Beginning at the line that holds "This screenshot has height=450, width=800.", copy the material below exactly through its last line.

--- Available records Enclosed Below ---

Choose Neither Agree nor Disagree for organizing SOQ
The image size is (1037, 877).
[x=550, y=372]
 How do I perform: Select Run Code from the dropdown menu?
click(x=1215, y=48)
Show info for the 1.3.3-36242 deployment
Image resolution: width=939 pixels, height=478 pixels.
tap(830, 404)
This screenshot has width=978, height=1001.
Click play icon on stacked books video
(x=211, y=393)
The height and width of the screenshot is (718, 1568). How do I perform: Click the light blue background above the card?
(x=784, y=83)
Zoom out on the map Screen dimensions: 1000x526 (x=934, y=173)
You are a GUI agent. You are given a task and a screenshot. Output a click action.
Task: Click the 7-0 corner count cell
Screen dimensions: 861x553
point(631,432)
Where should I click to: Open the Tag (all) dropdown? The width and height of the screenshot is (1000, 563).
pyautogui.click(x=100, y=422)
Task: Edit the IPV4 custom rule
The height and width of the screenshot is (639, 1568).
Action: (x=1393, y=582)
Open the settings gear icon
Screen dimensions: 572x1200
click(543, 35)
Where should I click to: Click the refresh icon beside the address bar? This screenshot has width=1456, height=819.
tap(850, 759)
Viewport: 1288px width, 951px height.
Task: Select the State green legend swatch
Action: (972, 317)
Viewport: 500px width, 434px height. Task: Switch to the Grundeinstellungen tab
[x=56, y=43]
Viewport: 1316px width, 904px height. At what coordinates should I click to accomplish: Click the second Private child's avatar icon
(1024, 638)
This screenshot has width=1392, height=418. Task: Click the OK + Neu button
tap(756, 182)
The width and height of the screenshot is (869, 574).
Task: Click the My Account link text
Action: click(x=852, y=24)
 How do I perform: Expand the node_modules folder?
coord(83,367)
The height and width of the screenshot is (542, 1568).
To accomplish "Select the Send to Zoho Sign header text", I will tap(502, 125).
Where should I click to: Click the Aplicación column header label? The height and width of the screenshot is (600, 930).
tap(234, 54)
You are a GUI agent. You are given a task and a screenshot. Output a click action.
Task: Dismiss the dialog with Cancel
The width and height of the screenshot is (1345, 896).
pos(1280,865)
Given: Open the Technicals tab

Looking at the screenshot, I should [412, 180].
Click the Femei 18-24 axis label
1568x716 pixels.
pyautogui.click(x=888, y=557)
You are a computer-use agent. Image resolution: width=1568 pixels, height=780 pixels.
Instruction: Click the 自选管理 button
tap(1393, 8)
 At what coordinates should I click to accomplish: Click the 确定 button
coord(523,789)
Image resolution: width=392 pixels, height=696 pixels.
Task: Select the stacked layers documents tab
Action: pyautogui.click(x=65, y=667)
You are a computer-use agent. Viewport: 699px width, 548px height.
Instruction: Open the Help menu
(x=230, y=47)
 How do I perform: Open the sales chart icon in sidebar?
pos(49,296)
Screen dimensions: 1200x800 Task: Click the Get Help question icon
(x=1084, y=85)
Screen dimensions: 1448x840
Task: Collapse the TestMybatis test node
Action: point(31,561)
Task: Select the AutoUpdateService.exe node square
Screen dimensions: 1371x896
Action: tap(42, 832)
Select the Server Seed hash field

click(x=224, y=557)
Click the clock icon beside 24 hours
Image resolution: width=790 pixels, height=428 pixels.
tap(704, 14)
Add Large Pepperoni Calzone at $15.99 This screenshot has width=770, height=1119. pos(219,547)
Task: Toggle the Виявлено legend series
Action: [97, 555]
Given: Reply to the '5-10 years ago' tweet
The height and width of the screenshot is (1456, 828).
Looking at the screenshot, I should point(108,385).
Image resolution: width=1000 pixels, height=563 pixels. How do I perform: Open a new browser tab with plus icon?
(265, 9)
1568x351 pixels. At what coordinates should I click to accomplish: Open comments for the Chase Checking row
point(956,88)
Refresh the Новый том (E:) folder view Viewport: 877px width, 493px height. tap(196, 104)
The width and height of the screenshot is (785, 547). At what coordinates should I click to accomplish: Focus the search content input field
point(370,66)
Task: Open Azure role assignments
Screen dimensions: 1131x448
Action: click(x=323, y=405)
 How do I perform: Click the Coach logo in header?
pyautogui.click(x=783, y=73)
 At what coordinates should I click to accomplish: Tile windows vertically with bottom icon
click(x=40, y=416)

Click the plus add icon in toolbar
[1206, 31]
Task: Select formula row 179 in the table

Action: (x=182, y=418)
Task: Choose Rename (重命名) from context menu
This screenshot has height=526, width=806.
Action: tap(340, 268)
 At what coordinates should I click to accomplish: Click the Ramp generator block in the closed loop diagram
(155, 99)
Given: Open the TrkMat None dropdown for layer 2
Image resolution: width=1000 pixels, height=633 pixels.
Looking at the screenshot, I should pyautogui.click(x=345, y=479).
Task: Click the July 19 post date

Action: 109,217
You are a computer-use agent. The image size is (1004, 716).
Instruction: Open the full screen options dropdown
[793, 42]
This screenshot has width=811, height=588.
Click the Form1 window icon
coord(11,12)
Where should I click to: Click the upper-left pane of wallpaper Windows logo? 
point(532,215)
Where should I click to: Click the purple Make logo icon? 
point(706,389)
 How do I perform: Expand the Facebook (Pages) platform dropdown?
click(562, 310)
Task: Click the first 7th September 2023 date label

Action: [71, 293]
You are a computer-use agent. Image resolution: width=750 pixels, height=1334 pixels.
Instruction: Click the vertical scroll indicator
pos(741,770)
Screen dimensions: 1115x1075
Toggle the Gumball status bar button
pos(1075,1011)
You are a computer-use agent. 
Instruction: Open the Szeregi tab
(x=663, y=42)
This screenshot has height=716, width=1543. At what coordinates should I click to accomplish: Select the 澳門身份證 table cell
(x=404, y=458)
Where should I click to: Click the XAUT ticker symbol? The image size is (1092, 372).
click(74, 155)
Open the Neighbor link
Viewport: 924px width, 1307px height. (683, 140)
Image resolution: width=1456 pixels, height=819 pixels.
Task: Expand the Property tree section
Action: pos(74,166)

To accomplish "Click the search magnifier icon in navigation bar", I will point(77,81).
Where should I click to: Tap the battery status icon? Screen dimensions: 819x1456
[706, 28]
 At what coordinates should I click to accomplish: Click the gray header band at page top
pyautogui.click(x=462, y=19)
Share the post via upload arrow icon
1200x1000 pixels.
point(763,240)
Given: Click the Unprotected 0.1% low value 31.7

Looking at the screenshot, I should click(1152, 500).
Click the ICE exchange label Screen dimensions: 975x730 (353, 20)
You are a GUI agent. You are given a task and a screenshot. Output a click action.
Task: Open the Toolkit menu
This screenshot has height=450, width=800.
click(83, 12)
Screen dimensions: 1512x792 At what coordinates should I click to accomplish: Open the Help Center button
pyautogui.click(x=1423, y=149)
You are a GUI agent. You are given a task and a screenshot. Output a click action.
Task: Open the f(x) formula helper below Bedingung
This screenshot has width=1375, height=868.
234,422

--- End of Enclosed Available records ---

Your response >>
This screenshot has height=450, width=800.
click(83, 12)
Screen dimensions: 1512x792 At what coordinates should I click to accomplish: Open the Help Center button
pyautogui.click(x=1423, y=149)
You are a GUI agent. You are given a task and a screenshot. Output a click action.
Task: Open the f(x) formula helper below Bedingung
This screenshot has width=1375, height=868.
234,422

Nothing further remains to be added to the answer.